# WRITTEN INSTRUCTION
Copy verbatim the lines starting with the line that contains "360 Finance (163, 1884)" and going on through the line that contains "Contact (154, 1953)", including both of those lines.

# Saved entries
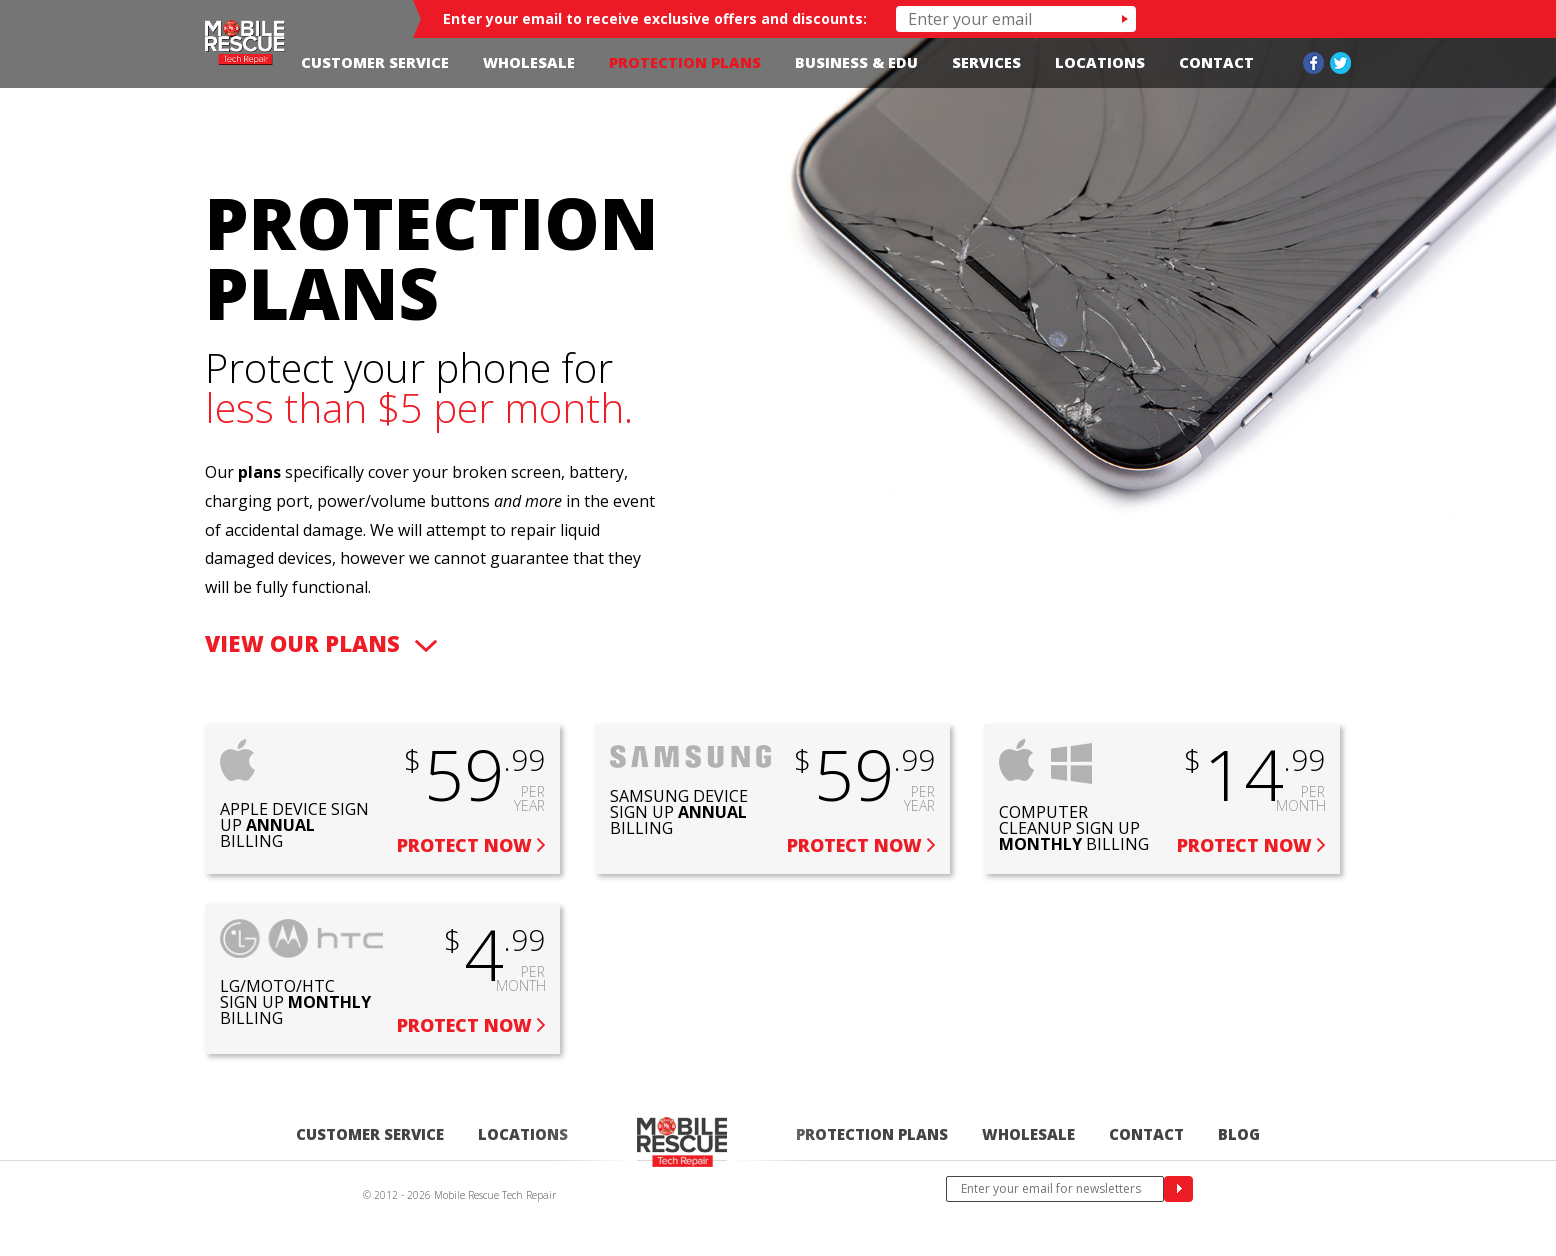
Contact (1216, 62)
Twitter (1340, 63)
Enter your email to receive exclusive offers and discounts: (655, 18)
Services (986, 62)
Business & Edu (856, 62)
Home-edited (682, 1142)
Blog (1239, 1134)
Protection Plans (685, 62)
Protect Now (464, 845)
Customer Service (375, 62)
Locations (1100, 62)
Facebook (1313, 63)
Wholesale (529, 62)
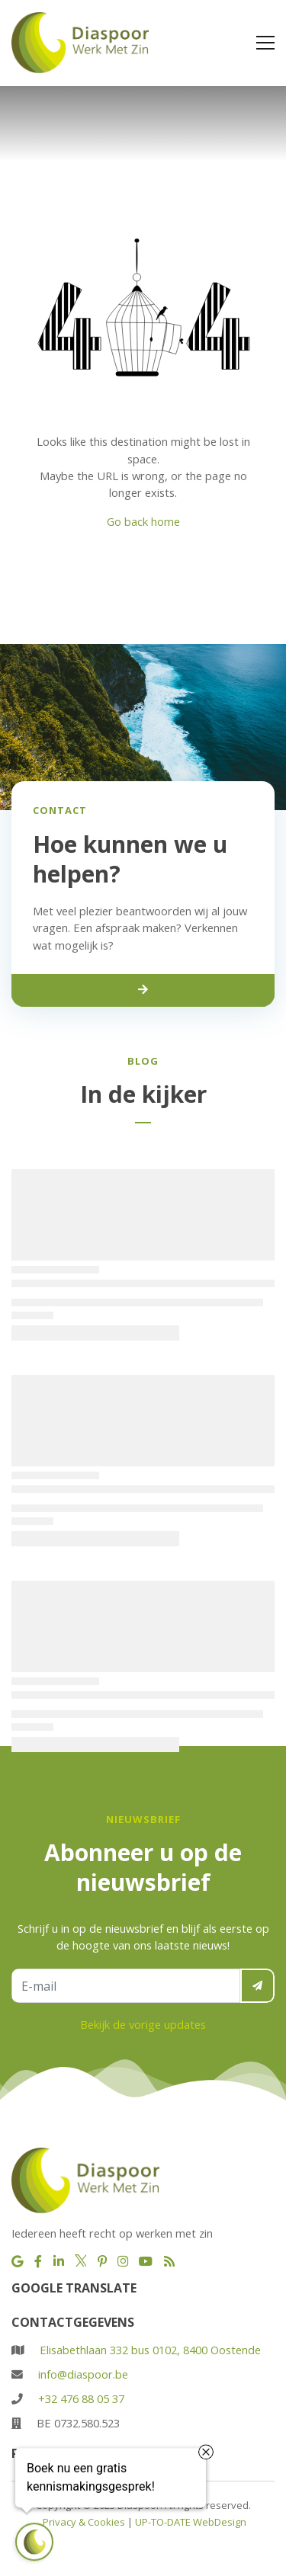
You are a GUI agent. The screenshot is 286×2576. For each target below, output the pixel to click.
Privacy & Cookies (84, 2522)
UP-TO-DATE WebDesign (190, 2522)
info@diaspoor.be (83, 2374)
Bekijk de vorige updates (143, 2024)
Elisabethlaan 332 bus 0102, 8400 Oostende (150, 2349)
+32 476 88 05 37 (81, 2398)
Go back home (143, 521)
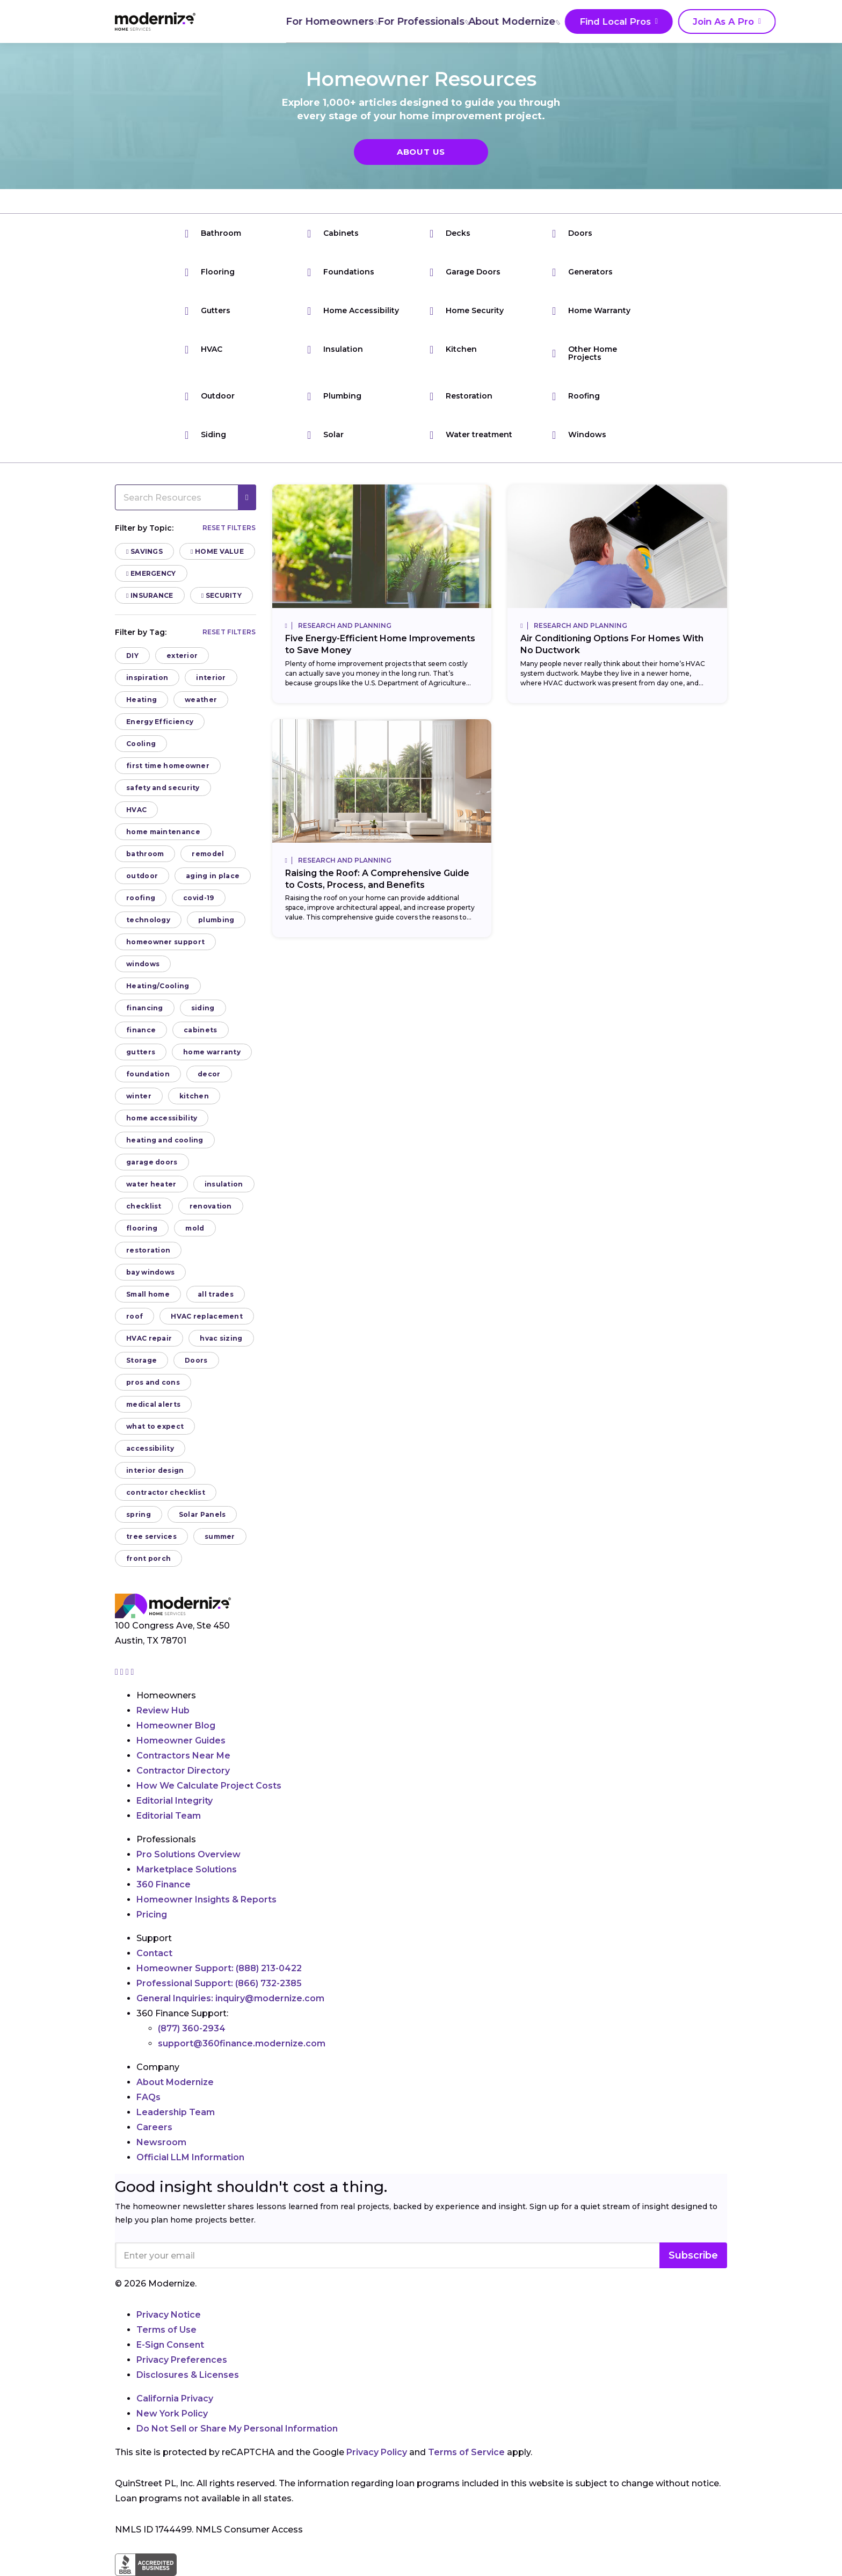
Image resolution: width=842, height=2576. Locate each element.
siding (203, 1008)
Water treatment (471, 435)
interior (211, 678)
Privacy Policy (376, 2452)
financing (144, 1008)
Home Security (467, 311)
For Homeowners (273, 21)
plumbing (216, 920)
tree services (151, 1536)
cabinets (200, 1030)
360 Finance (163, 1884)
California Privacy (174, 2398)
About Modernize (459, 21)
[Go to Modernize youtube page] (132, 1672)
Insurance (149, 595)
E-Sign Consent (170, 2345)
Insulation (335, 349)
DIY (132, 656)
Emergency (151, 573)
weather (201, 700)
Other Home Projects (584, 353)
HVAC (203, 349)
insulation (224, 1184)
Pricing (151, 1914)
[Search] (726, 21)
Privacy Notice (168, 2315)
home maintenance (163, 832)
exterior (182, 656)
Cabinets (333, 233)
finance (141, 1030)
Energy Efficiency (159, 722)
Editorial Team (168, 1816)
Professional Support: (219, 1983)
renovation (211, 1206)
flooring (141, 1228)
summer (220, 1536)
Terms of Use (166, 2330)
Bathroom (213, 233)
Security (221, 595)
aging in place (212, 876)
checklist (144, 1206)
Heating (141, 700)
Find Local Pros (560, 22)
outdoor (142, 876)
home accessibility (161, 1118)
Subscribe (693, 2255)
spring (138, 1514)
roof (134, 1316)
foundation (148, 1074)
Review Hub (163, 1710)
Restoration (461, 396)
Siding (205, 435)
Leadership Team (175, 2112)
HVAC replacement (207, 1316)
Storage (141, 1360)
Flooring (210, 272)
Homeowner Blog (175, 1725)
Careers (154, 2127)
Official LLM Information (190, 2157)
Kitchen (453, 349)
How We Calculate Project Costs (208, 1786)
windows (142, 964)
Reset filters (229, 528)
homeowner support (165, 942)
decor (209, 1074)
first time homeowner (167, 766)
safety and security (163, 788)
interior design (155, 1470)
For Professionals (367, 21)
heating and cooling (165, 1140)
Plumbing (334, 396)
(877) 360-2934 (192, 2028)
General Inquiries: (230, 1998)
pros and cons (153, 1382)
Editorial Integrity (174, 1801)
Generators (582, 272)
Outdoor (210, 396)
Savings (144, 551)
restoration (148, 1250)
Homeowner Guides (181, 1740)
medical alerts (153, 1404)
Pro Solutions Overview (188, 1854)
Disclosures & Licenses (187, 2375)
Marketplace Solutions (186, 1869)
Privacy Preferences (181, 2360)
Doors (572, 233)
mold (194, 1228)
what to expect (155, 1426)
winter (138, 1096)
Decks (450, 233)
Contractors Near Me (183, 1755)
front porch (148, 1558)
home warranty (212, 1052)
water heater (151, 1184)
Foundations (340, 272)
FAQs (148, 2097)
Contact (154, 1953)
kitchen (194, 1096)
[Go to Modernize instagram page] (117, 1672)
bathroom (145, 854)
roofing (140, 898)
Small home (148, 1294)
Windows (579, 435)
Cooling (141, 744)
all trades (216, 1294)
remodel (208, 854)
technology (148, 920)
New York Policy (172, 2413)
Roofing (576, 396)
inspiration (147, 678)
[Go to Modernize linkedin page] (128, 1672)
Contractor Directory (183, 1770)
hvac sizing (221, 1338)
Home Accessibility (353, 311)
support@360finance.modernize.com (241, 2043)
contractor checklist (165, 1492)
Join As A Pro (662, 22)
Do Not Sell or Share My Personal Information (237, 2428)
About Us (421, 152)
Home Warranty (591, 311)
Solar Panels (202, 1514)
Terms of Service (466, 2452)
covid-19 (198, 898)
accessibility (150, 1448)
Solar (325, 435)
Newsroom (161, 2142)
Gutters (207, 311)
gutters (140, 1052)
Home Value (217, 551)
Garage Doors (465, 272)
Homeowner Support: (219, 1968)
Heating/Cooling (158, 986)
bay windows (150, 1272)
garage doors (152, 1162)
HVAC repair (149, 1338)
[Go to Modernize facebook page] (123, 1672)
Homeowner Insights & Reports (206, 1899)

# SOLUTION TO THE EXERCISE
360 Finance (163, 1884)
California Privacy (174, 2398)
About Modernize (459, 21)
[Go to Modernize youtube page] (132, 1672)
Insurance (149, 595)
E-Sign Consent (170, 2345)
Insulation (335, 349)
DIY (132, 656)
Emergency (151, 573)
weather (201, 700)
Other Home Projects (584, 353)
HVAC (203, 349)
insulation (224, 1184)
Pricing (151, 1914)
[Search] (726, 21)
Privacy Notice (168, 2315)
home maintenance (163, 832)
exterior (182, 656)
Cabinets (333, 233)
finance (141, 1030)
Energy Efficiency (159, 722)
Editorial Team (168, 1816)
Professional Support: (219, 1983)
renovation (211, 1206)
flooring (141, 1228)
summer (220, 1536)
Terms of Use (166, 2330)
Bathroom (213, 233)
Security (221, 595)
aging in place (212, 876)
checklist (144, 1206)
Heating (141, 700)
Find Local Pros (560, 22)
outdoor (142, 876)
home accessibility (161, 1118)
Subscribe (693, 2255)
spring (138, 1514)
roof (134, 1316)
foundation (148, 1074)
Review Hub (163, 1710)
Restoration (461, 396)
Siding (205, 435)
Leadership Team (175, 2112)
HVAC replacement (207, 1316)
Storage (141, 1360)
Flooring (210, 272)
Homeowner Blog (175, 1725)
Careers (154, 2127)
Official LLM Information (190, 2157)
Kitchen (453, 349)
How We Calculate Project Costs (208, 1786)
windows (142, 964)
Reset filters (229, 528)
homeowner support (165, 942)
decor (209, 1074)
first time homeowner (167, 766)
safety and security (163, 788)
interior design (155, 1470)
For Professionals (367, 21)
heating and cooling (165, 1140)
Plumbing (334, 396)
(877) 360-2934 (192, 2028)
General Inquiries: (230, 1998)
pros and cons (153, 1382)
Editorial Integrity (174, 1801)
Generators (582, 272)
Outdoor (210, 396)
Savings (144, 551)
restoration (148, 1250)
Homeowner Guides (181, 1740)
medical alerts (153, 1404)
Pro Solutions Overview (188, 1854)
Disclosures & Licenses (187, 2375)
Marketplace Solutions (186, 1869)
Privacy Preferences (181, 2360)
Doors (572, 233)
mold (194, 1228)
what to expect (155, 1426)
winter (138, 1096)
Decks (450, 233)
Contractors Near Me (183, 1755)
front porch (148, 1558)
home warranty (212, 1052)
water heater (151, 1184)
Foundations (340, 272)
FAQs (148, 2097)
Contact (154, 1953)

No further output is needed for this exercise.